しばらくしないうちに職員がやってきて、何事かとこちらをみた。
…引き剥がそうとしても、思いのほか彼女の力が強くてうまく引き剥がせない。
どうにか起こしてもらい、彼女をつれて医務室へ行ったのが数時間前のことであった。
少しずつ指を解いてシレスをベッドに寝かせ、ちかくの椅子に腰掛けてしばらくたって、話は冒頭へ戻る。

眠り続けている妻をみながら、ジーノがそろりと指先を伸ばす。
その髪を昔していたようにやさしく梳いてから、その手を握ろうかと自身の手を彷徨わせ、ゆっくりとひっこめた。

「やっぱり、俺、いない方がいいんだよな…」

ぼそりとつぶやかれた言葉は思いのほか静かな部屋に響いた。
部屋にいた職員がちらりと彼を見たが、ジーノはじっと眠っているシレスを見つめていて振り返ることはなかった。
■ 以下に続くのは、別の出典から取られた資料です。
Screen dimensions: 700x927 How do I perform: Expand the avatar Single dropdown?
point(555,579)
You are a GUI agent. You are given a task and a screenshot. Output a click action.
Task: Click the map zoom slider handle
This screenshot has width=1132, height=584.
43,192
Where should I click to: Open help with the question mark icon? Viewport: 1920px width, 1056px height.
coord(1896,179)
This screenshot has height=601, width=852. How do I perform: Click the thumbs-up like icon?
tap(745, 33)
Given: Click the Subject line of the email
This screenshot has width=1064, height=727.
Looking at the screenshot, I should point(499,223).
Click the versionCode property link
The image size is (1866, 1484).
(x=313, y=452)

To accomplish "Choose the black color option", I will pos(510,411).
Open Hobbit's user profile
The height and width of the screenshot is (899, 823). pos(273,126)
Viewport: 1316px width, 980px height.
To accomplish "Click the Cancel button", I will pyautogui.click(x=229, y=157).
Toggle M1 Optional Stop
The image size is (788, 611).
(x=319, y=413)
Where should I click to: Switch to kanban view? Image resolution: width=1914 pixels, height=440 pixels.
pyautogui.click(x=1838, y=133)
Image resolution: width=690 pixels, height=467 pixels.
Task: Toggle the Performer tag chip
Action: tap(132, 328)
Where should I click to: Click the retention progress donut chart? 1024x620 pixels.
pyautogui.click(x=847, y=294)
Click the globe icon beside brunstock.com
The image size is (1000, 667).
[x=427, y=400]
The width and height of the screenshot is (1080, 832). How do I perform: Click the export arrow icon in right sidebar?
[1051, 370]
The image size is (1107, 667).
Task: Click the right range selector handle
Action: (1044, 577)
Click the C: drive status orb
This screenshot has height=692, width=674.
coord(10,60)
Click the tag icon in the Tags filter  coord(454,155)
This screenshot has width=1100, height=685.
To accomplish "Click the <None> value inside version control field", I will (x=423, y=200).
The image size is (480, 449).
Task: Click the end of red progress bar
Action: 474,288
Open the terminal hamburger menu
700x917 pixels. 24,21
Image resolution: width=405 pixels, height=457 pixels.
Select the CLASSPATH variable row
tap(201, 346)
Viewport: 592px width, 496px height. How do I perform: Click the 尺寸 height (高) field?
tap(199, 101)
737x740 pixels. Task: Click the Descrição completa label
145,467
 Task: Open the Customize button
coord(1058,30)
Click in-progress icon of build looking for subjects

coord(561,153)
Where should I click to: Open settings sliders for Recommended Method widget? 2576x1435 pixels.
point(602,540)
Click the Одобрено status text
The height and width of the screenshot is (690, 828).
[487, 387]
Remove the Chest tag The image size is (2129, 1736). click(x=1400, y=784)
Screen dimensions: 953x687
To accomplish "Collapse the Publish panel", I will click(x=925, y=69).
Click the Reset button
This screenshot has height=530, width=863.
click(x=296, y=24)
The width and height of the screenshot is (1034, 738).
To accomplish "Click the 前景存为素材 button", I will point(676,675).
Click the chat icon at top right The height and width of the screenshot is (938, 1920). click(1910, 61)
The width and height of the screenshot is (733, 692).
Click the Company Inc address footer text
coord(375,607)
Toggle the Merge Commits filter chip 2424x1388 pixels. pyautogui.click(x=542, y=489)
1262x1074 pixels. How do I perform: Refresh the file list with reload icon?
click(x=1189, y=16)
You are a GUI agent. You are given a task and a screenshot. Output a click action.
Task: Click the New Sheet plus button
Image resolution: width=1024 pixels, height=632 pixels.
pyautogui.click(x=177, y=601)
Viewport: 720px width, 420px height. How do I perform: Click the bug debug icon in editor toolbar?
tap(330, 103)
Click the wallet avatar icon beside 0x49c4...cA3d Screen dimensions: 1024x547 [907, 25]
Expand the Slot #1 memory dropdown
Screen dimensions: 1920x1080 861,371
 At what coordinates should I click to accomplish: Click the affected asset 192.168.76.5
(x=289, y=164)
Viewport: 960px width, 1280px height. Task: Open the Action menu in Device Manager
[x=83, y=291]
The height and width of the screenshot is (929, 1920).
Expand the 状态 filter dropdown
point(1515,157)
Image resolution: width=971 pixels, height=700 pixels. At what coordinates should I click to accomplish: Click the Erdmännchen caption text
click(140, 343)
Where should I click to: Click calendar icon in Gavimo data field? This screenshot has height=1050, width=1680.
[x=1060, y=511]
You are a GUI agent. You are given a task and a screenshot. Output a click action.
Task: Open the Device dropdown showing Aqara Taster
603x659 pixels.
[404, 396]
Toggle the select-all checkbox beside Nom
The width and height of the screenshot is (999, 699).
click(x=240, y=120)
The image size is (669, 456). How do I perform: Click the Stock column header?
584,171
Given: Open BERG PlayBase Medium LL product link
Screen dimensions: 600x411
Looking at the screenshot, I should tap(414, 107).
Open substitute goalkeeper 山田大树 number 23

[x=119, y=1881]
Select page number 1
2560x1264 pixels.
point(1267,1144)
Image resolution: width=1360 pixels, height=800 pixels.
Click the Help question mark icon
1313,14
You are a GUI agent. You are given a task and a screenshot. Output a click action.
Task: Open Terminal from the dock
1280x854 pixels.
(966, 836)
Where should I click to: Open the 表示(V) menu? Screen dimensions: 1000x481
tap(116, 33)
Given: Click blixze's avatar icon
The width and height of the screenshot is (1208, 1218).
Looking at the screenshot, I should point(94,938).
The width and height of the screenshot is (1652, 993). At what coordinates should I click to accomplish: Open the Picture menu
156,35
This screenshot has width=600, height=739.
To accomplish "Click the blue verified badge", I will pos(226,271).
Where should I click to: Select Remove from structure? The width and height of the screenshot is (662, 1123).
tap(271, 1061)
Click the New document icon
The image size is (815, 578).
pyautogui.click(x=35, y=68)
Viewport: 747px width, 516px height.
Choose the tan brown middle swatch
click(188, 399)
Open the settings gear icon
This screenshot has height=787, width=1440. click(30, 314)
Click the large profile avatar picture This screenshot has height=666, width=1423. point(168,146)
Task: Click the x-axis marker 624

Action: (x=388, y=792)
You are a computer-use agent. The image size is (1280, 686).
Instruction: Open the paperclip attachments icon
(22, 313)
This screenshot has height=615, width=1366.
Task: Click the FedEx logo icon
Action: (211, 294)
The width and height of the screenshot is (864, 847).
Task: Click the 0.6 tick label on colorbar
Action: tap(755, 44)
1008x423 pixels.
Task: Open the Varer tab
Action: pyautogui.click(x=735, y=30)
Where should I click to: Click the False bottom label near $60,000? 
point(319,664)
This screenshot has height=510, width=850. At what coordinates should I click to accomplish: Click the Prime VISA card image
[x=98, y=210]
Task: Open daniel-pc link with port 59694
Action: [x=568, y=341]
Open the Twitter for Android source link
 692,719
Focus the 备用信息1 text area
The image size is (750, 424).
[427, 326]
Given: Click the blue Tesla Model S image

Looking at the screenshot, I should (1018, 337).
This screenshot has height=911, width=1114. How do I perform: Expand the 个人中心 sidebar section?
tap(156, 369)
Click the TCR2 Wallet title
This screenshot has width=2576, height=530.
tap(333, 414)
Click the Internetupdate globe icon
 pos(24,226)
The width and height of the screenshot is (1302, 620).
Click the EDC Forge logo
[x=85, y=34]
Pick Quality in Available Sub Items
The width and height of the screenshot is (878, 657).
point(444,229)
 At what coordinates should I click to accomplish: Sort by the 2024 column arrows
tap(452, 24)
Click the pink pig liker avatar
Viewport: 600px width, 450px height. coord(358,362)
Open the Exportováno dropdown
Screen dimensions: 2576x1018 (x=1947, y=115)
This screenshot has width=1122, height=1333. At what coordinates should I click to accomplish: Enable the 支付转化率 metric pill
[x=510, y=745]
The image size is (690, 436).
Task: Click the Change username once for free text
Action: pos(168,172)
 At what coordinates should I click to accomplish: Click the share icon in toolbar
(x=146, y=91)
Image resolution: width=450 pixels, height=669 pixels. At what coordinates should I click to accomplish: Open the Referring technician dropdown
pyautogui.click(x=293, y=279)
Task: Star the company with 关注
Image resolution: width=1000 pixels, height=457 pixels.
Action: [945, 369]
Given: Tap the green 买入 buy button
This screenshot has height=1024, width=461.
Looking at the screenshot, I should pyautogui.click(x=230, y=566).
「結局、苦しめてばっかりで… 幸せにしてやれないで… それどころか、俺のせいであんなことになって… 俺といたら、不幸にさせてばかりだ」

振り返った彼の眉尻が情けなく下がっている。
その後ろで、もぞりとシーツがうごいた。

「… 、まえ、 は」

のろりと起き上がった彼女がぐっと拳に力を込めるのをみた。

「ばかやろう!!!!」

がたーんっ。椅子から叩き落とされたジーノが、そのまま上に落ちてきたシレスを受け止めながら床に倒れたのだった。